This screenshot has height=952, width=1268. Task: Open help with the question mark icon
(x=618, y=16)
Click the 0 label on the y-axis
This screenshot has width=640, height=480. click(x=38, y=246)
============================================================
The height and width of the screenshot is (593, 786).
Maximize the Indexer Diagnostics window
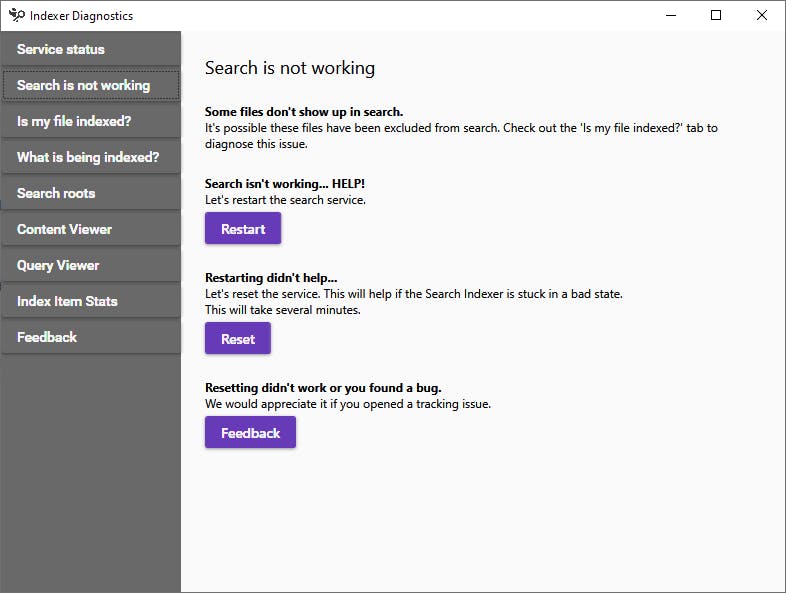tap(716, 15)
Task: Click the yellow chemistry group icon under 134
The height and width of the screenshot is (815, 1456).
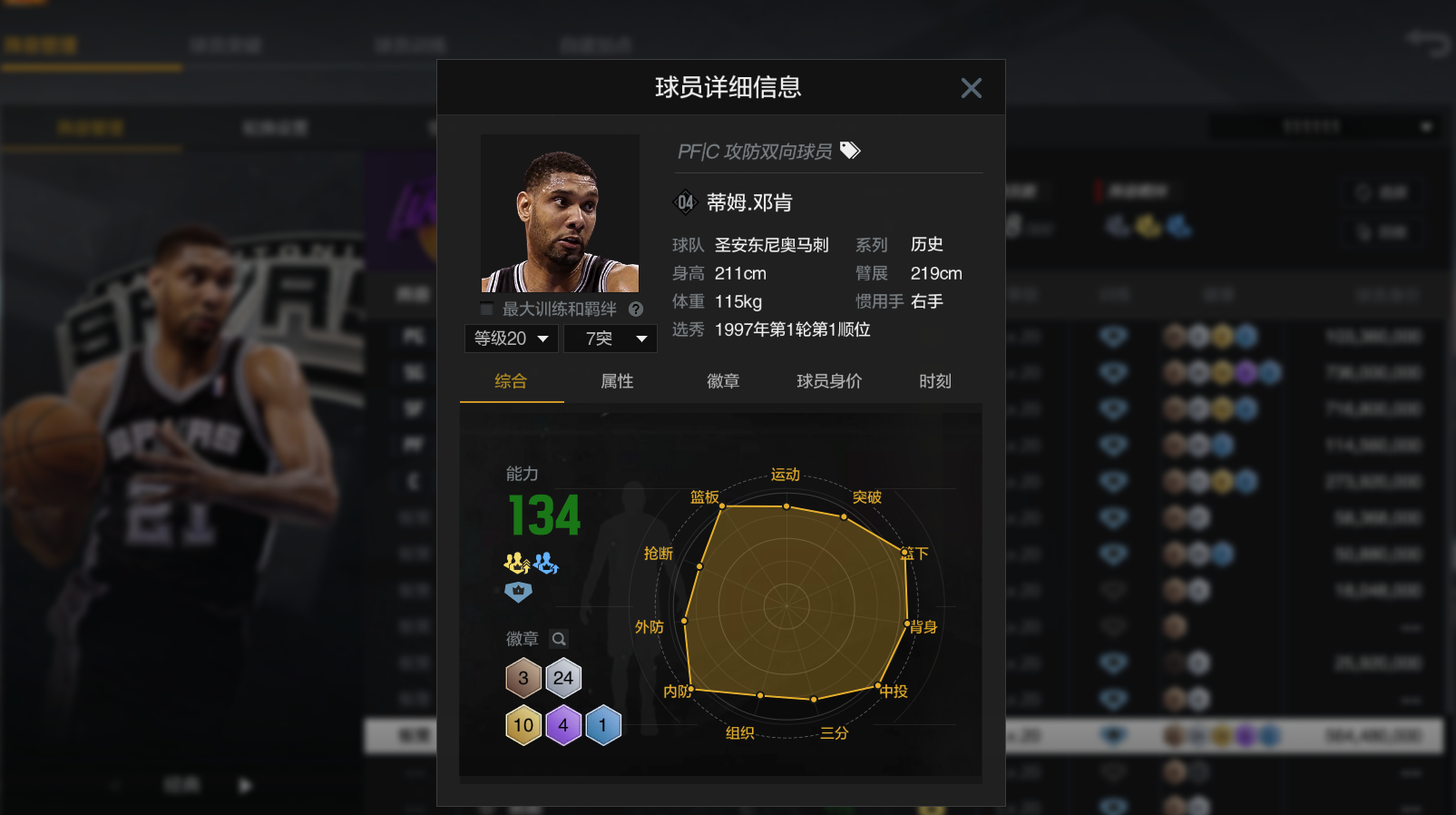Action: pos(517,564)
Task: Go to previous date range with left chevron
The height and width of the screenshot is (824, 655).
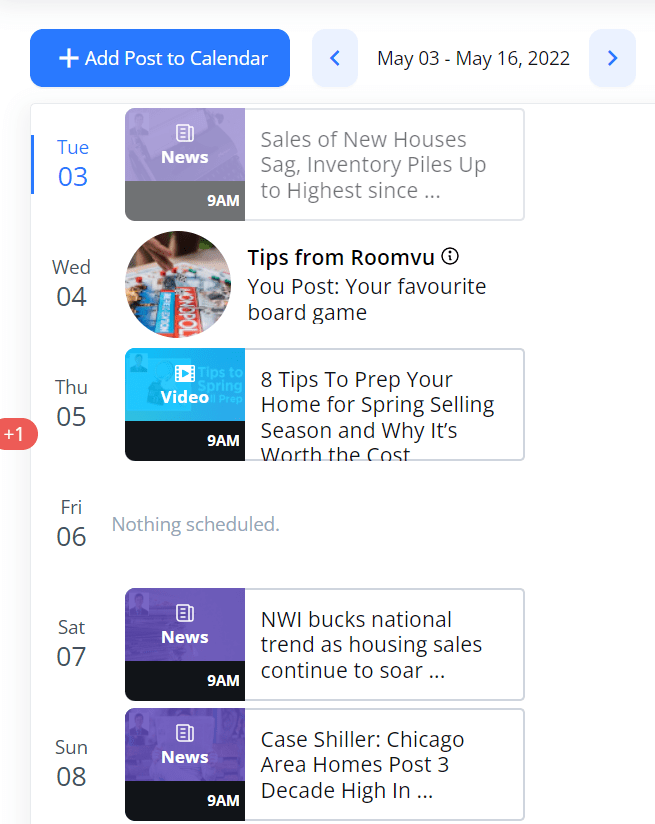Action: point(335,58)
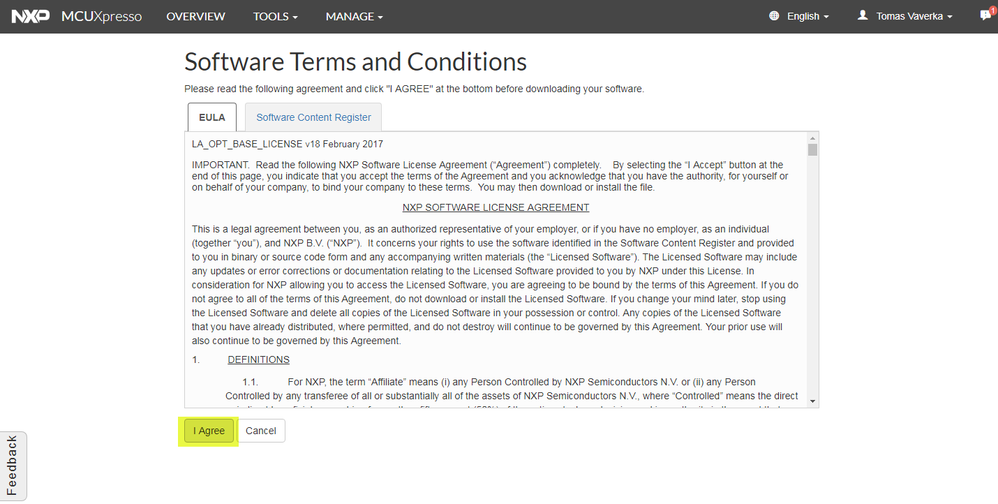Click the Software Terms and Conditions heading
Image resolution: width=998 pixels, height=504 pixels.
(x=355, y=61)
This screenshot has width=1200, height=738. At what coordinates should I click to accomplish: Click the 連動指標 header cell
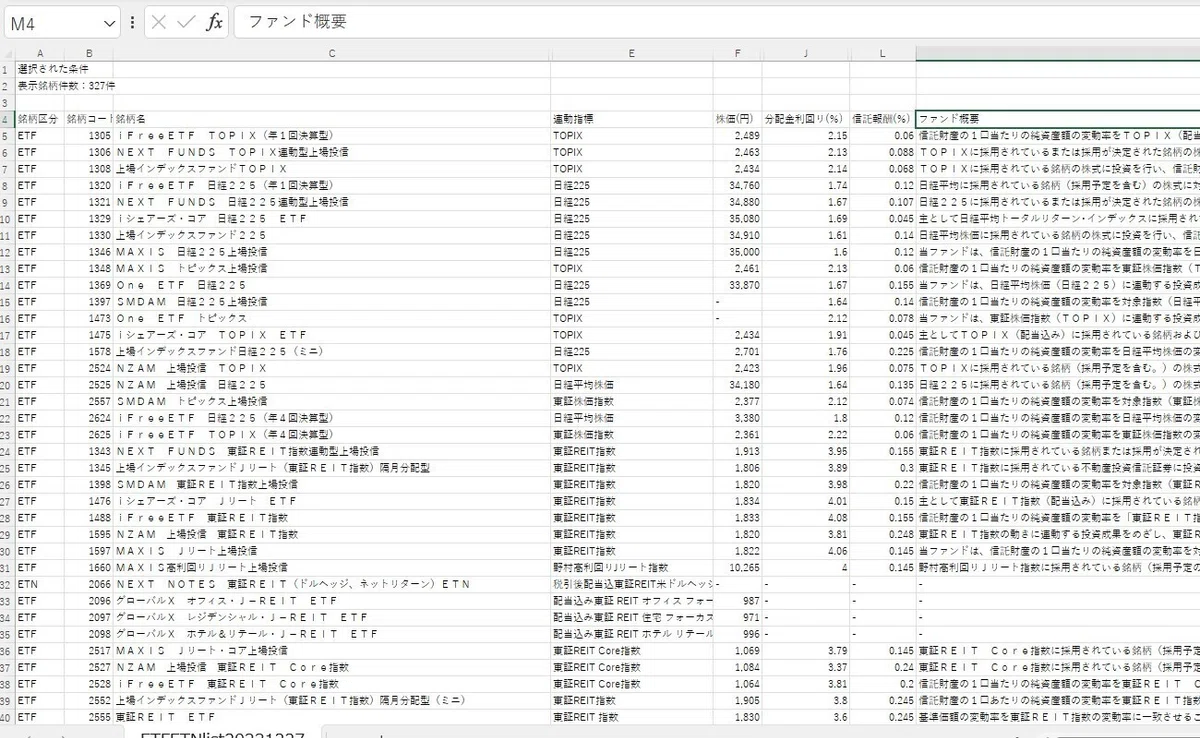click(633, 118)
============================================================
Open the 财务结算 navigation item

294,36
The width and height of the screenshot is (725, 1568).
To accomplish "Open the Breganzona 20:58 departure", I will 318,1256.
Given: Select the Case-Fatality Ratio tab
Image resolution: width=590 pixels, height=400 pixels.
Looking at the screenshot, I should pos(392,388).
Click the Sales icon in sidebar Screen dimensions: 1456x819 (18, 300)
============================================================
*Task requirements*: Print nothing except the lines above from the one containing "The height and width of the screenshot is (815, 1456)." down to the one containing "Task: Go to", both included, exactly as written and free of pictures.

*Exercise output*:
The height and width of the screenshot is (815, 1456).
Action: pos(517,564)
Task: Go to previous date range with left chevron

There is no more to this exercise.